(Stored items)
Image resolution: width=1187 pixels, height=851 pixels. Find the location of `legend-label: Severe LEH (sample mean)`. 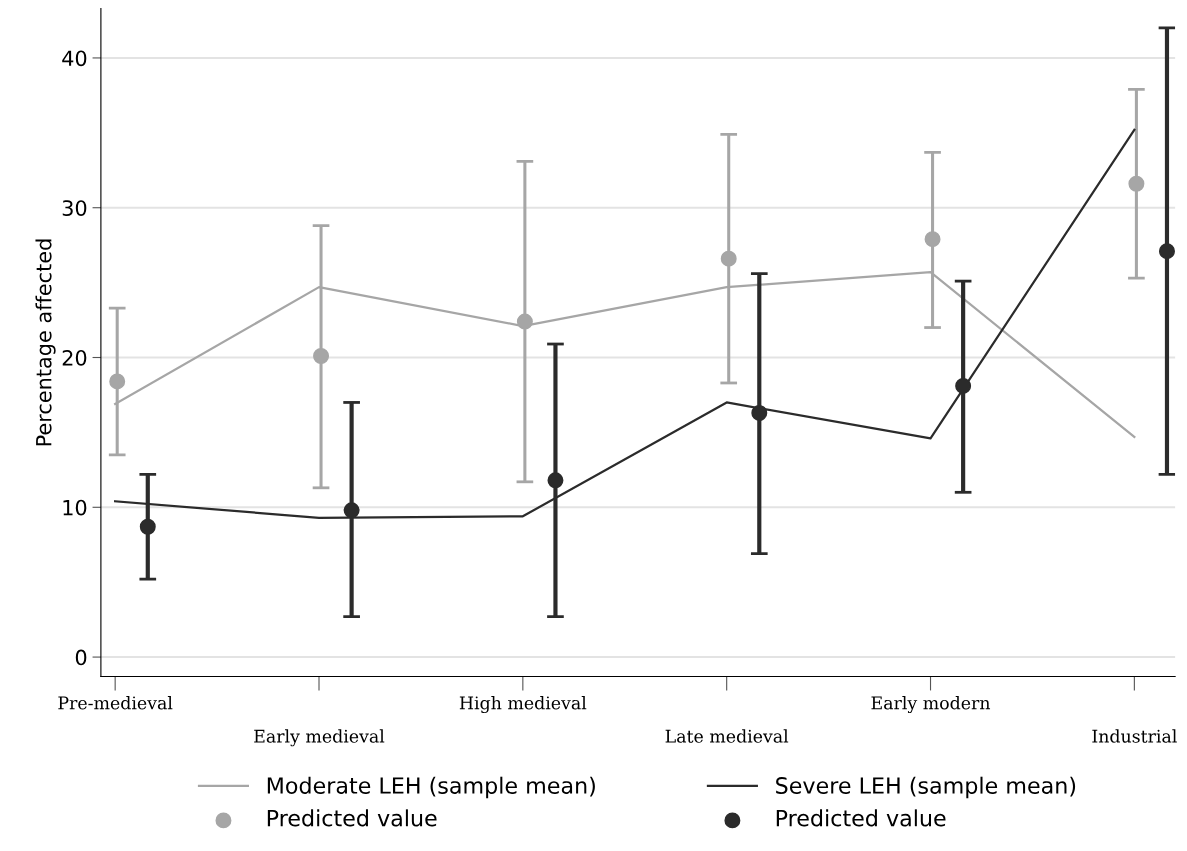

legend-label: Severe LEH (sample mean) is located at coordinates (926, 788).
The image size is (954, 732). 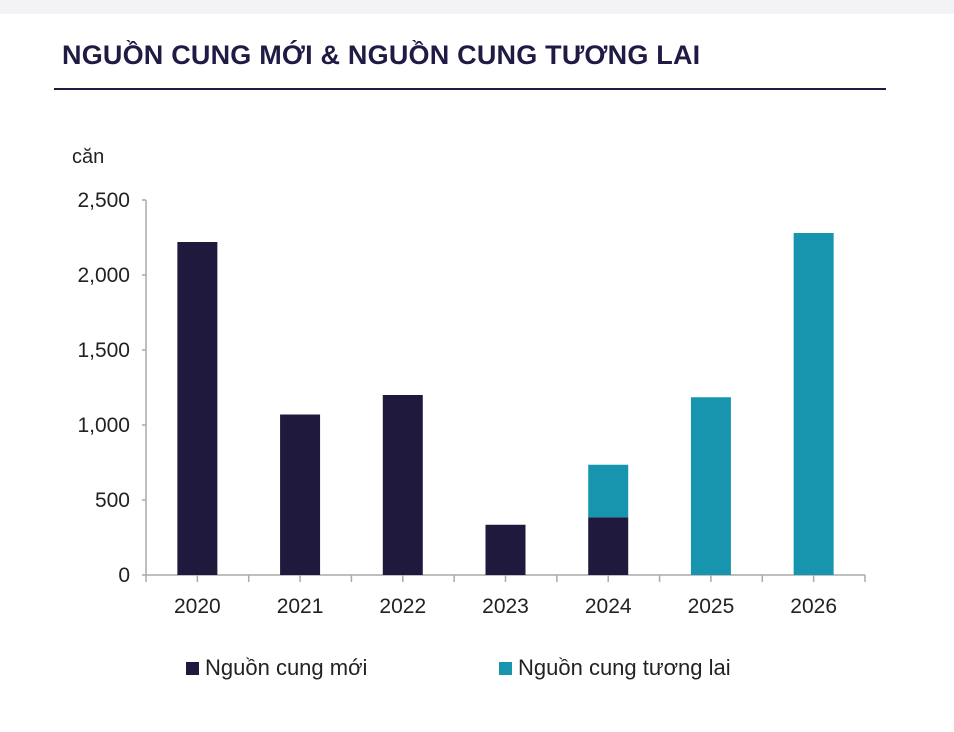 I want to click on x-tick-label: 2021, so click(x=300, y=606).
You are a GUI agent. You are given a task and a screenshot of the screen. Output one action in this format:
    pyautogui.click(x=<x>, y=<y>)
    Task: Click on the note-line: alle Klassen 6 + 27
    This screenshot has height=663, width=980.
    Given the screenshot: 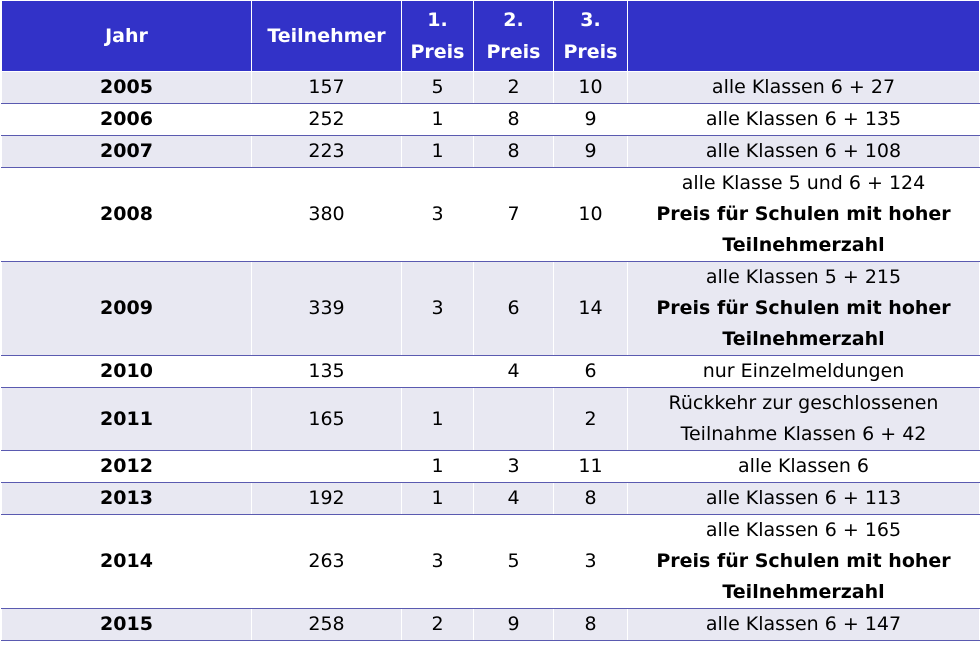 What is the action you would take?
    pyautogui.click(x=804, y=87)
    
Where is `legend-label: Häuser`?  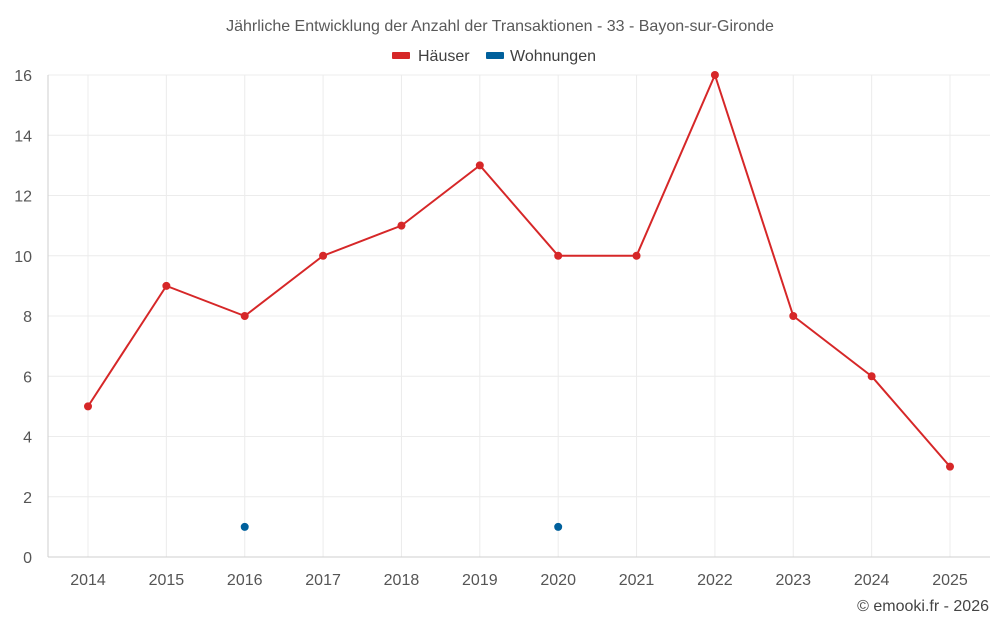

• [Work order]: Can you copy the lines above, from the line with "You are a GUI" through the line with "This screenshot has", both included, without changing anything?

• [Result of the exercise]:
You are a GUI agent. You are given a task and a screenshot of the screen. Output one action in this format:
    pyautogui.click(x=<x>, y=<y>)
    Task: Click on the note-line: alle Klassen 6 + 27
    This screenshot has height=663, width=980.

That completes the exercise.